Records for finding items on a display
—————

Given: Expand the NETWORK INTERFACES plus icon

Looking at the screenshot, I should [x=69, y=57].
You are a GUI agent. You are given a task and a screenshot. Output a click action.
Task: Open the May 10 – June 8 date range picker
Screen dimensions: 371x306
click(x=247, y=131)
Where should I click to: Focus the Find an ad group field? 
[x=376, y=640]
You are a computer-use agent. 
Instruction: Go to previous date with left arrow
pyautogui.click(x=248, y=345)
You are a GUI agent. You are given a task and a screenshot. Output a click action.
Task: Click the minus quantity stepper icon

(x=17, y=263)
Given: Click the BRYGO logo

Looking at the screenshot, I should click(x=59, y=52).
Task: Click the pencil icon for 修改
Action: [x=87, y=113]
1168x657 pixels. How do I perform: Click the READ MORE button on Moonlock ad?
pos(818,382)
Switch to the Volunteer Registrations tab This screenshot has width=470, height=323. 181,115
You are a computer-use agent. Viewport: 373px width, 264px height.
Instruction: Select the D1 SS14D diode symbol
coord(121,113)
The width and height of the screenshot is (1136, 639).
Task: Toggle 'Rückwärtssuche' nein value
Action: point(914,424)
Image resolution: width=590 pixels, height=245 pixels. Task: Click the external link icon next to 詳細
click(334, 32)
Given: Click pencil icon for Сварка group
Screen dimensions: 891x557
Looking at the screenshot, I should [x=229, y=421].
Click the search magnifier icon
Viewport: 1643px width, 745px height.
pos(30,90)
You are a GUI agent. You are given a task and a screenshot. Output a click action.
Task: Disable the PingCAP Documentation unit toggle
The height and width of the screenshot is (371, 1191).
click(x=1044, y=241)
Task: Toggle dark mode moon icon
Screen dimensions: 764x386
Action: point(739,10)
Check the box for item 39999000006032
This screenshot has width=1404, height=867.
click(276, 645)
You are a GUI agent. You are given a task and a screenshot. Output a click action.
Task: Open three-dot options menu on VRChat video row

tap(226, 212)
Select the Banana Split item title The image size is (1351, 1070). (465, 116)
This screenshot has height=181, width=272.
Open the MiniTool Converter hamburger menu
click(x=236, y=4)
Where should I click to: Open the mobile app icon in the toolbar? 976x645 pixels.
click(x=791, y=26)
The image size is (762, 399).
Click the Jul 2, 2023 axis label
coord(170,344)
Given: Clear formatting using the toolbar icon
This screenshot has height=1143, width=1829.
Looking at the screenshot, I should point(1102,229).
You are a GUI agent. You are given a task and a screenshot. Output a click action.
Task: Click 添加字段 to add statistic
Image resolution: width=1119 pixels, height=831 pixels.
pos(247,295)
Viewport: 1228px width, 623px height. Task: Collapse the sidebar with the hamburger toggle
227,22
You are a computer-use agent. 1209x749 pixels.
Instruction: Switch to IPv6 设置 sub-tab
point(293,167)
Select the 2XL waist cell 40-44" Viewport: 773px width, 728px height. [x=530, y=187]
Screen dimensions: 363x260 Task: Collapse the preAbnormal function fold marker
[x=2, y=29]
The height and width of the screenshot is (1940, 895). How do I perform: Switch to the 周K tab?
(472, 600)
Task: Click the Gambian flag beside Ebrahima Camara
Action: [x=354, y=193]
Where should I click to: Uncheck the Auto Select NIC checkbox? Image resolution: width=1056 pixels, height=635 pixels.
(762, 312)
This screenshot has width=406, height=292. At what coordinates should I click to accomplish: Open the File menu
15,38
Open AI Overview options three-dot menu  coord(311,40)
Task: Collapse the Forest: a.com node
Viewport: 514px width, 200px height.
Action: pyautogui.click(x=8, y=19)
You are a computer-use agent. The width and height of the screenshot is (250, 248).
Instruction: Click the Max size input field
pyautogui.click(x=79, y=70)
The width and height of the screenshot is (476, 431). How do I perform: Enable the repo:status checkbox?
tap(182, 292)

—————

_Problem statement_
Could you rewrite these lines as a numbered list, omitting any blank lines?

_Response to this task_
1. Given: Expand the NETWORK INTERFACES plus icon
2. Looking at the screenshot, I should [x=69, y=57].
3. You are a GUI agent. You are given a task and a screenshot. Output a click action.
4. Task: Open the May 10 – June 8 date range picker
5. Screen dimensions: 371x306
6. click(x=247, y=131)
7. Where should I click to: Focus the Find an ad group field? 
8. [x=376, y=640]
9. You are a computer-use agent. 
10. Instruction: Go to previous date with left arrow
11. pyautogui.click(x=248, y=345)
12. You are a GUI agent. You are given a task and a screenshot. Output a click action.
13. Task: Click the minus quantity stepper icon
14. (x=17, y=263)
15. Given: Click the BRYGO logo
16. Looking at the screenshot, I should click(x=59, y=52).
17. Task: Click the pencil icon for 修改
18. Action: [x=87, y=113]
19. 1168x657 pixels. How do I perform: Click the READ MORE button on Moonlock ad?
20. pos(818,382)
21. Switch to the Volunteer Registrations tab This screenshot has width=470, height=323. 181,115
22. You are a computer-use agent. Viewport: 373px width, 264px height.
23. Instruction: Select the D1 SS14D diode symbol
24. coord(121,113)
25. The width and height of the screenshot is (1136, 639).
26. Task: Toggle 'Rückwärtssuche' nein value
27. Action: point(914,424)
28. Image resolution: width=590 pixels, height=245 pixels. Task: Click the external link icon next to 詳細
29. click(334, 32)
30. Given: Click pencil icon for Сварка group
31. Screen dimensions: 891x557
32. Looking at the screenshot, I should [x=229, y=421].
33. Click the search magnifier icon
34. Viewport: 1643px width, 745px height.
35. pos(30,90)
36. You are a GUI agent. You are given a task and a screenshot. Output a click action.
37. Task: Disable the PingCAP Documentation unit toggle
38. The height and width of the screenshot is (371, 1191).
39. click(x=1044, y=241)
40. Task: Toggle dark mode moon icon
41. Screen dimensions: 764x386
42. Action: point(739,10)
43. Check the box for item 39999000006032
44. This screenshot has width=1404, height=867.
45. click(276, 645)
46. You are a GUI agent. You are given a task and a screenshot. Output a click action.
47. Task: Open three-dot options menu on VRChat video row
48. tap(226, 212)
49. Select the Banana Split item title The image size is (1351, 1070). (465, 116)
50. This screenshot has height=181, width=272.
51. Open the MiniTool Converter hamburger menu
52. click(x=236, y=4)
53. Where should I click to: Open the mobile app icon in the toolbar? 976x645 pixels.
54. click(x=791, y=26)
55. The image size is (762, 399).
56. Click the Jul 2, 2023 axis label
57. coord(170,344)
58. Given: Clear formatting using the toolbar icon
59. This screenshot has height=1143, width=1829.
60. Looking at the screenshot, I should point(1102,229).
61. You are a GUI agent. You are given a task and a screenshot. Output a click action.
62. Task: Click 添加字段 to add statistic
63. Image resolution: width=1119 pixels, height=831 pixels.
64. pos(247,295)
65. Viewport: 1228px width, 623px height. Task: Collapse the sidebar with the hamburger toggle
66. 227,22
67. You are a computer-use agent. 1209x749 pixels.
68. Instruction: Switch to IPv6 设置 sub-tab
69. point(293,167)
70. Select the 2XL waist cell 40-44" Viewport: 773px width, 728px height. [x=530, y=187]
71. Screen dimensions: 363x260 Task: Collapse the preAbnormal function fold marker
72. [x=2, y=29]
73. The height and width of the screenshot is (1940, 895). How do I perform: Switch to the 周K tab?
74. (472, 600)
75. Task: Click the Gambian flag beside Ebrahima Camara
76. Action: [x=354, y=193]
77. Where should I click to: Uncheck the Auto Select NIC checkbox? Image resolution: width=1056 pixels, height=635 pixels.
78. (762, 312)
79. This screenshot has width=406, height=292. At what coordinates should I click to accomplish: Open the File menu
80. 15,38
81. Open AI Overview options three-dot menu  coord(311,40)
82. Task: Collapse the Forest: a.com node
83. Viewport: 514px width, 200px height.
84. Action: pyautogui.click(x=8, y=19)
85. You are a computer-use agent. The width and height of the screenshot is (250, 248).
86. Instruction: Click the Max size input field
87. pyautogui.click(x=79, y=70)
88. The width and height of the screenshot is (476, 431). How do I perform: Enable the repo:status checkbox?
89. tap(182, 292)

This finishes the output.